Thank you! That looks promising and the source code looks like if I ran into any errors it would be easy enough to fix. I know that StatsModels.jl provides support for contrast matrices but it seems to be very much in line with the builtin functions in R. Is there anyway to use custom contrast matrices?
Aye. The ANOVA package can definitely benefit from a couple PR to improve it.
Which custom contrast matrices you need besides the ones provided (i.e., DummyCoding, EffectsCoding, HelmertCoding, ContrastsCoding, FullDummyCoding)?
I think what might be more helpful than an ANOVA package (for me at least) would be a tutorial or blog walking through how to do ANOVA with GLM.jl. If it’s a trivial amount of code to run an ANOVA with GLM, I’d much prefer to learn how the concepts around which GLM are built can be used to do that sort of analysis than just mindlessly call an anova function.
Does anything like that exist already–practical guides to doing different sorts of analysis using general linear models?
What I’ve done with that is take R tutorials, or data I’ve analyzed in the past and try to run them in Julia, translating the code. There’s a “Non-linear regression with R” book that I’m also “translating” into Julia. I don’t have a blog, so nothing is public, but I think that’s an effective way of doing things. ANOVA is, in general, fairly easy to compute, that’s why it’s so popular, so if you take any document that explains the process step-by-step, I’m sure you can do it yourself. Obviously, I’m also sure people with more experience with statistics in Julia can give you a function in no time.
Would it make sense if someone chose to give the Anova package some love to include it among the JuliaStats packages? It really is a missing element in the stats ecosystem.
To be honest I completely skimmed over ContrastCoding when reading the documentation (sorry!). That being said it still restricts contrasts to a k-1 matrix. There are cases where I’d like to look at
I can only think of 2 reasons why this would actually be an issue
My data is so big I don’t want to waste the time computing the extra contrasts
Post-hoc analysis where I want to look at very specific interactions
I may be wrong, but reading the documentation gave me the impression that contrasts are applied before fitting to the DataFrame. If this is the case then I’d need to either refit my data for every contrast or dig into the model and reweight the coefficients appropriately to achieve the same effect as refitting with a new contrast (which is what I’d do for situation 1).

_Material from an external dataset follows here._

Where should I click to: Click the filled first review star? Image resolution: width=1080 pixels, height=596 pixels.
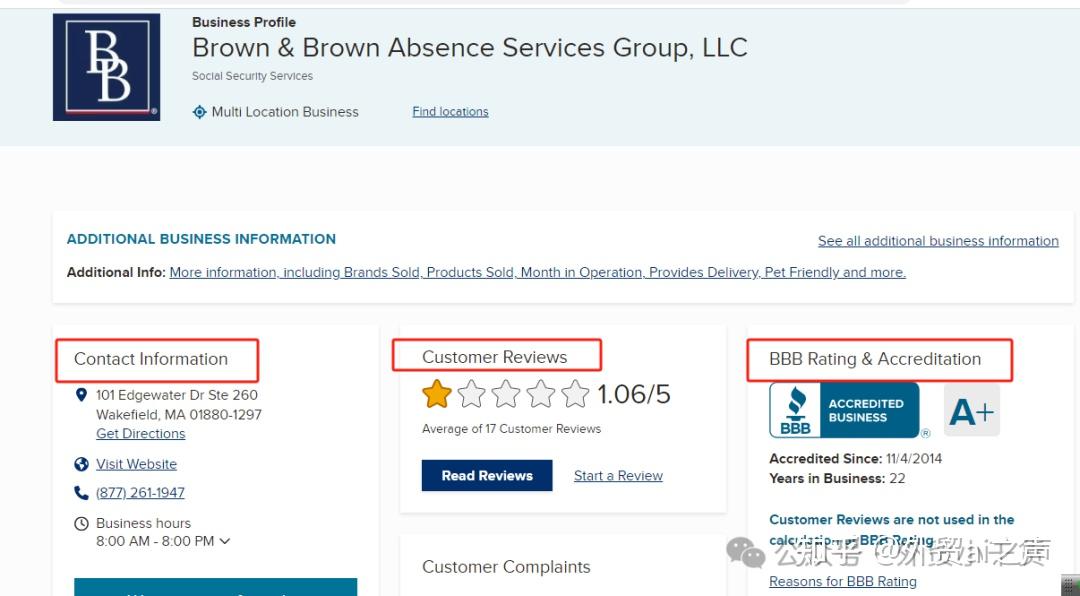point(437,394)
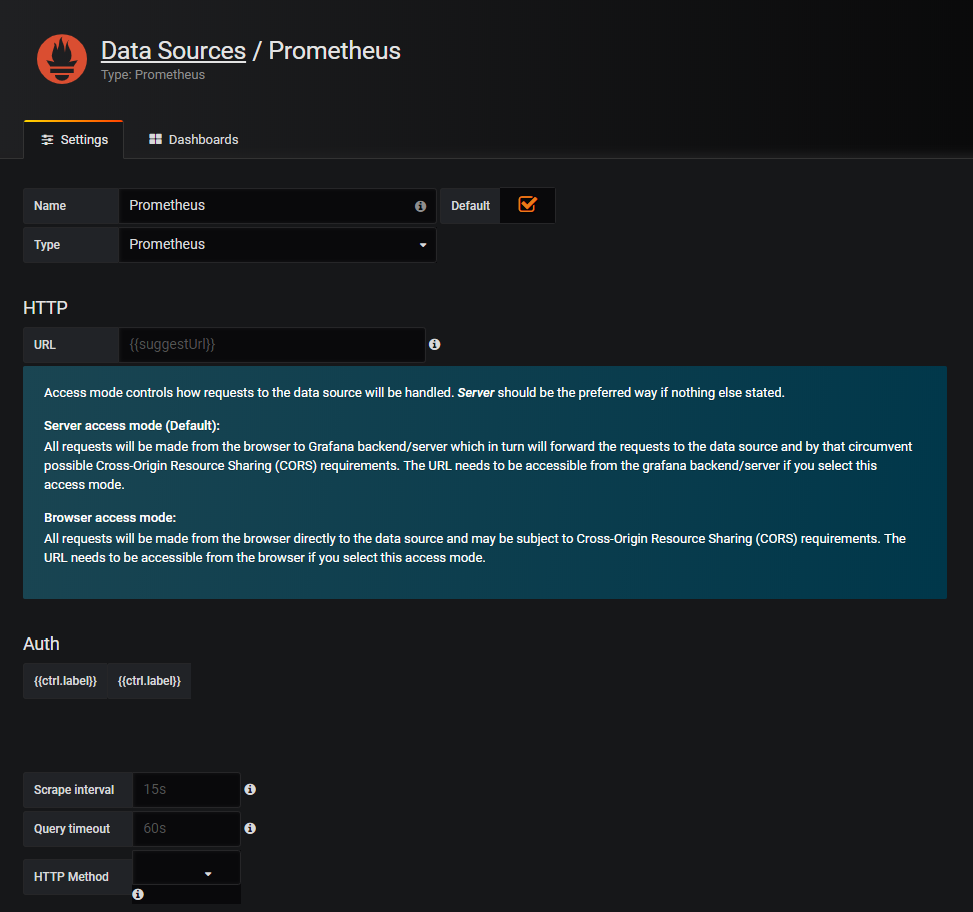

I admit that my use case may be very unique, as most people probably only need to specify a very small number of contrasts for their model. Furthermore, it’s also very possible (and even probable) that this sort of ability could facilitate fishing for results.
It may even be worth having a package like CategoricalStats that grabs coefficients from other methods to apply the appropriate statistical inference to categorical data.
I don’t follow what you are trying to describe. What’s the actual contrast rule you need? The contrasts are applied to construct the model matrix which can then be passed to a RegressionModel. Depending on what you are trying to perform, there may be a more efficient data structure you could use.
I guess it’s not really a specific contrast rule but a different application of contrasts entirely. In fact, now that I think of it I had to actually write my own code using the core lm.fit function in R when I did this ~4 years ago. My apologies for the digression.
I probably need to do as @alejandromerchan suggested and go through my past analyses, translating them into Julia. I would still like to see some sort of built in support for this in Julia (mostly because I’m lazy, but also because I’m trying to sell some people on Julia that are hard core R users).